Land Trust seeks help to stop spread of invasive species

Several commonly planted ornamental trees, shrubs and groundcovers have become invasive species that harm native plants or trees that support wildlife. They’re still being sold at garden centers across central Indiana.

The Central Indiana Land Trust is a nonprofit organization that works to protect and preserve the land Hoosiers hold dear. One of the ways it does this is by stewarding the land. The Land Trust works with volunteers to rid properties of invasive species. The Land Trust is asking Indiana residents to do three things.

1. Don’t buy invasive species.

2. If you have them, remove them from your property.

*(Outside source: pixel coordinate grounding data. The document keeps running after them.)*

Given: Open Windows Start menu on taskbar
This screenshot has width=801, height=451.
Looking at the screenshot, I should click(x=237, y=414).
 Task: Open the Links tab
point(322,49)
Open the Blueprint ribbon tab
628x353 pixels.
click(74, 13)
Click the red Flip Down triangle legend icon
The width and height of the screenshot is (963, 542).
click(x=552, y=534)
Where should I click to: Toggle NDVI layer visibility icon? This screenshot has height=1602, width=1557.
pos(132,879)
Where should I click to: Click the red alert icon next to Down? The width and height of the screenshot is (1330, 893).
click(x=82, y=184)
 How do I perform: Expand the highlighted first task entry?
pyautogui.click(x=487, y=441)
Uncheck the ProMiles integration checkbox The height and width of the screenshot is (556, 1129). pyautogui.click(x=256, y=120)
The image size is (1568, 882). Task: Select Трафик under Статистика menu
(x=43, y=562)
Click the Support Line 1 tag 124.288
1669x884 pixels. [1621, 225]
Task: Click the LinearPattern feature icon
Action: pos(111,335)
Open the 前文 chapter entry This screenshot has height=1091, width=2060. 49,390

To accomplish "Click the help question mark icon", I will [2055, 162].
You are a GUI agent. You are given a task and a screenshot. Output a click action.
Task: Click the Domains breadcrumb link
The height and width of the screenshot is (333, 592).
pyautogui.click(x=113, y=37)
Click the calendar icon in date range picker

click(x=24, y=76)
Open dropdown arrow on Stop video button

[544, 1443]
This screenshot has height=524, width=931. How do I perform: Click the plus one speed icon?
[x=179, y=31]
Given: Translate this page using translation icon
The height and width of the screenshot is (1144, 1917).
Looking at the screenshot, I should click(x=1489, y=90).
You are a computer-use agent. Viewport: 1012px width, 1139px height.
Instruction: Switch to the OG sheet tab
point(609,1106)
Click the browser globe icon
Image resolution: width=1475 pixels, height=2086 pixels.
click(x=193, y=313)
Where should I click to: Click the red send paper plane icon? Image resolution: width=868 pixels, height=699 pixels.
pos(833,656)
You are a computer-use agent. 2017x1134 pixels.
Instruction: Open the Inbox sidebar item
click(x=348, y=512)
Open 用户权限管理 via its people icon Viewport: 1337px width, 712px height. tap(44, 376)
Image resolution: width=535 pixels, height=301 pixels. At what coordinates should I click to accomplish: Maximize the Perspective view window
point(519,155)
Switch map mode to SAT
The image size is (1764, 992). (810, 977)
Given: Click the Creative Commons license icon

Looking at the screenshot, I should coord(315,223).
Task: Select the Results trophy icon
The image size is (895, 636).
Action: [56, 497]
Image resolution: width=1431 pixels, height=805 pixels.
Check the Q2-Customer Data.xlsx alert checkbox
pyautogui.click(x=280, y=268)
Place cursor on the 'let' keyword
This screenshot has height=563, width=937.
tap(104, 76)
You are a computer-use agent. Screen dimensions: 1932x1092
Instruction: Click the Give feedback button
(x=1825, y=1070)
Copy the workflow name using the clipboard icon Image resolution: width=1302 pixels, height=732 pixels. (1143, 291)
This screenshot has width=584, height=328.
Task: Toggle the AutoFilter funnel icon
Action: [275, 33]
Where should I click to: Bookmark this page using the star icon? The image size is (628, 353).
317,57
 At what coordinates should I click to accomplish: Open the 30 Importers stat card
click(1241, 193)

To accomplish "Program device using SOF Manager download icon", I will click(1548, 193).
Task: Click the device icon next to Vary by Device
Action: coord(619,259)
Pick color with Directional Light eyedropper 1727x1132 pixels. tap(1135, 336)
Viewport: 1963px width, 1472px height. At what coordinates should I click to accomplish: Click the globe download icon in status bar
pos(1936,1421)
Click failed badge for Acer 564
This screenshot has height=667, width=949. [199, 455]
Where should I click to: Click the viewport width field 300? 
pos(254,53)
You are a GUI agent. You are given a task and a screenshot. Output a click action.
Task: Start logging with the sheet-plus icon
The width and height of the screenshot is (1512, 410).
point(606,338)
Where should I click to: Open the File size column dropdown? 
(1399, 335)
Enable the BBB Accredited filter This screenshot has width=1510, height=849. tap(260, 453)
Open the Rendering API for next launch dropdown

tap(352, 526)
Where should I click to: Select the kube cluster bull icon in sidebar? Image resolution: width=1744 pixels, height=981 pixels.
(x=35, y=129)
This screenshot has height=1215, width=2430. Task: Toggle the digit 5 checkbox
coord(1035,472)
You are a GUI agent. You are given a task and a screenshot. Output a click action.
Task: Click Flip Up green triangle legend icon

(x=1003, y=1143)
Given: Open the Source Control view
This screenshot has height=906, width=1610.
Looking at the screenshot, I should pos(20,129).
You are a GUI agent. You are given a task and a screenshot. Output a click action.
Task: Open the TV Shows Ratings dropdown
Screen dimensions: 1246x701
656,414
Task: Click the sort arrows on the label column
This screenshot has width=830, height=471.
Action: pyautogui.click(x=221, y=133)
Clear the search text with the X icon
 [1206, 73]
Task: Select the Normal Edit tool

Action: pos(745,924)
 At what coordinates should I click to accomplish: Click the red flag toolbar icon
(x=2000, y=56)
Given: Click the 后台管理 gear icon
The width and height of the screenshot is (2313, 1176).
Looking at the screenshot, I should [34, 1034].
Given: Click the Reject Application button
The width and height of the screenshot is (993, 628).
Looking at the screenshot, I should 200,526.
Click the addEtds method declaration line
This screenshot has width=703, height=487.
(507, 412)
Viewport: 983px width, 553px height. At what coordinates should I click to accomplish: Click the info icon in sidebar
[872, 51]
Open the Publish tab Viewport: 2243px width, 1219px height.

3. Volunteer with the Land Trust to rid them from their preserves. The next opportunity is May 23 from 9 a.m. to 1 p.m. at the Fred and Dorothy Meyer Nature Preserve in Morgan County.

Five commonly sold plants that invade natural areas in central Indiana include: Purple Wintercreeper, Burning Bush, Japanese Barberry, Privet and Calery Pear Trees (including the Bradford Pear). All of these have invaded central Indiana nature preserves. Asian Bush Honeysuckle and Garlic Mustard are two of the most aggressive invasive species in the region, but are not sold by retailers.

Click here to read the full release.

There are many groups working on this problem, including the Indiana Native Plant and Wildflower Society (INPAWS), which includes a comprehensive list of all the unwanted invasive plants in the state.